Para Jeanete Mazzieiro, secretária Executiva do Fórum de Mulheres do Mercosul e integrante do Conselho Nacional dos Direitos da Mulher (CNDM), o estupro sempre aconteceu e sempre foi escondido, já que a vítima e até a família muitas vezes se sentem envergonhadas e com medo de denunciar. Segundo ela, além disso, ainda é complicado fazer a denúncia, nem sempre tem delegacias especializadas e não existe um protocolo padrão de atendimento às vítimas. “Tudo isso dificulta mais ainda que essa odiosa violência contra a mulher seja denunciada”, afirma Jeanete, que cobra legislação mais eficiente para punir esse tipo de crime.
PROTOCOLO
Com a repercussão do caso do Rio de Janeiro, o Congresso Nacional resolveu se mexer. Foi criada uma comissão externa para apurar os casos mais recentes, entre ele o de Bom Despacho, interior de Minas, onde uma estudante foi estuprada em um congresso, e também as denúncias do Piauí. A comissão está acompanhando as investigações e pretende, ao final, propor mudanças na legislação. Segundo o deputado federal, delegado Edson Moreira (PR-MG), a intenção é criar um protocolo padrão, que já existe no Rio de Janeiro, São Paulo e Rio Grande do Sul e que está sendo implantado no Piauí, e garantir que seja colocado em prática. Segundo Moreira, será considerado agravante o uso de álcool ou outras substâncias para dopar a vítima e a prática desse tipo de violência por mais de uma pessoa.

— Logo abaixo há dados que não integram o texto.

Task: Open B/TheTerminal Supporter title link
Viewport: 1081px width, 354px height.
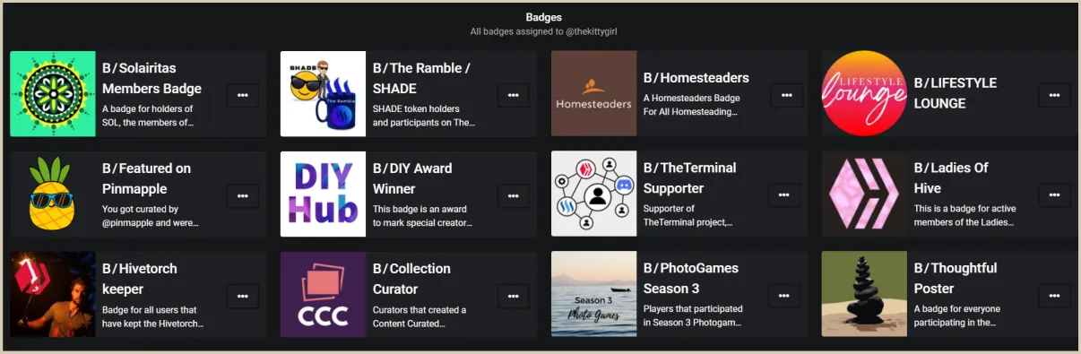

De acordo com a deputada Jô Moraes (PCdoB), muito do que vem sendo discutido já tinha sido proposto pela CPMI da Violência contra a Mulher, mas não saiu do papel. Segundo ela, a intenção é alterar a legislação para endurecer as penas para os estupradores. Mas, segundo Jô, é preciso ir além e passar a tratar da prevenção e da educação para evitar que essa cultura de violência e exploração sexual da mulher seja banida.